F) Once your voices are mixed, use the console’s sub-groups to set the balance between the music and the vocals. In general, the vocals are set around the same level as the music. What makes the vocals stand out in the mix should be how well you planned and managed the frequency distribution of the band and the vocals. When “EQing” the band’s instruments remember to leave room (frequency wise) for the singers.
G) You should hear a “sound” that is proportional to the size of the choir or vocal group (i.e., if you have a 6-piece choir, it should sound like a 6-piece choir, not like a quartet, a trio or a duet).
Constructing The Mix: FX (Effects)
I have to confess that I’m a big fan of effects, but can’t use them all the time for various reasons. A mix must be artistic, and part of this is refraining from certain things we like and being sensitive to each song—and even to each performance of the same song.
Some songs may require long reverb, while other songs require nothing at all. Reverb and delay can be used subtlety to provide ambience to the vocals. In some particular (and extreme) cases, long delays can be used to create the illusion of a second BGV group repeating a small passage. Be creative and feel free to experiment. Not all songs require the same reverb or delay. As with any piece of gear, know your FX processor(s) and parameters.
Perceived balance of vocals and the band—when mixing the same group performing a well-known song (to you) on a regular basis, unconsciously you might tend to put the vocals at a level (relative to the rest of the band) too low, thereby making it hard for the audience to hear them. Now, you may “hear” or perceive the lyrics clearly because you already know them and/or have heard them many times. However, this is not the case for the audience. (I’ve seen this psychoacoustic phenomenon happen with professional shows and tours many times.)

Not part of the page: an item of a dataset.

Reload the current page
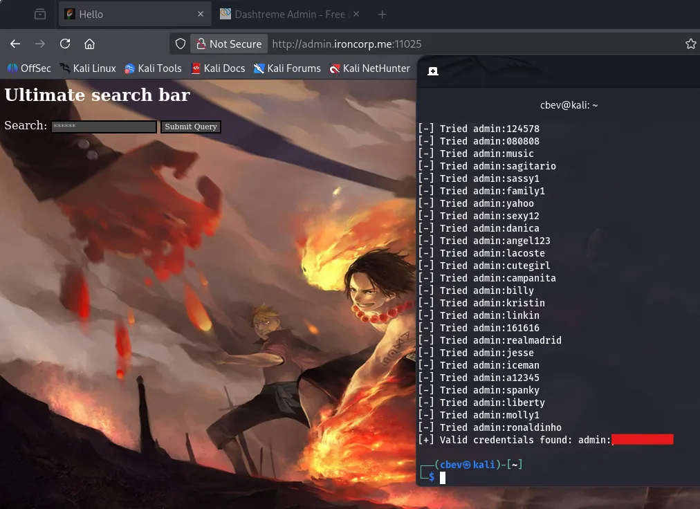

In this business, your ears are your most valuable possession. They are more important than your legs or arms (food for thought). So take good care of your ears by visiting a hearing specialist at least twice a year, and don’t ever introduce anything solid into your ear channel, not even to clean it (even a cotton-tip stick can cause damage to your ear drums).
Every time you hear a sound, your brain tries to decipher what it is and what it means. This indicates that those structures of your brain dedicated to process sound, communication, and speech are constantly working, even when you’re just sitting around the house doing nothing or even sleeping. Particularly when working with audio, this consumes energy and eventually you get tired. Behold, you’ve reached the threshold for hearing fatigue. It happens even at lower sound pressure levels. A good way to prevent this fatigue is by taking regular breaks when exposed to continuous music, say, every 30 minutes or so.
Flu, cold, allergies and congestion affect your perceived sound field and also the frequency response of your ears. Don’t mix a show if you have one of these conditions.
And finally, don’t fly-by-wire: Use your EARS, not your eyes. Be prepared, plan ahead, and take notes. The goal is professionalism and excellence on your part.